Dogs were so valued thousands of years ago that in Egyptian culture they were used for everything from hunting to defense. They had a position of importance in the village that put them second only to the pharaoh. Some hailed Fido as a deity.
Expanding the Family
Many animal shelters and rescue organizations, encourage their adopters to bring home an animal that requires their love and compassion.
Some dogs are the perfect match for a family because they are highly energetic and love children, while other dogs are ideal for a family of two empty-nesters or those without pets.
Even if you don’t have a dog at home, you can always consider adopting from your local animal shelter or animal shelter.
The good news is the longer animals are at an animal shelter, the more likely they are to be adopted. In many cases, it’s just a matter of time before the right adopter comes along.
While adoption agencies take great care to help get the animals ready for adoption; you have to take on the responsibility to get the new dog acclimated to your home and routine.
- How did you hear about adoptions?
- Are you planning to adopt an animal?
- What made you decide to adopt an animal?
- Did your landlord approve of your decision?
- Why do you like adopting animals and not buying from a pet store?
- Can you please tell us if you adopted or bought from a breeder or pet store?
- How much time did you invest in looking for your pet?
Adopting a Dog vs. Buying in a Puppy Shop or Online
The first thing you should do in order to adopt your next dog is to consider some practical things like the space you have in your home, what your daily routines are and if you have time to spend every day developing your dog's social skills.
For example I have two Jack Russell Terriers. Therefore, I try to take them to the dog park every day, play fetch and train. Although it’s a lot of work, I’m really enjoying because they’re my dogs and love them as part of the family. But if you have a job or simply don't want the hassle of being a dog owner, adopting a dog is totally worth thinking about.

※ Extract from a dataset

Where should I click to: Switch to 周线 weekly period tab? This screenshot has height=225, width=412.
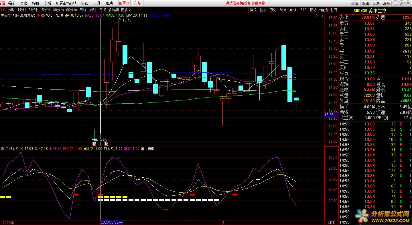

The other reason put forth by Battersea Dogs and Cats Home is that many people treat their dogs like designer goods. This means they get bored with the dog as soon as it grows up.
Personally I prefer adopting a dog because I enjoy them for their companionship. However, considering that in the UK an Applied Animal Behaviour and Training Society survey found that one in three families who buy a puppy from a pet shop or breeder get rid of it in less than six months, it's time we put this option to bed.
The information in the following table was obtained through a survey of adoption hopefuls in a nearby city over a two week period.
If you are thinking about adopting a dog or for whatever reason have decided to go the shelter or rescue route, you should know that some shelters can be full of troubled dogs. Some of these dogs have been abused, neglected, or are suffering from separation anxiety and/or injury, and they might have a variety of health issues or defects.
If you want to keep things simple and are looking for a dog that you can take home and immediately love unconditionally, this might work for you. But if you are looking for a dog that you can train, trust, and travel with or that you can use as a service dog, the shelter route may not be your best option.
If you are looking for a perfectly behaved, healthy, and well-trained pooch to take home, look to a reputable dog breeder or a quality dog training school.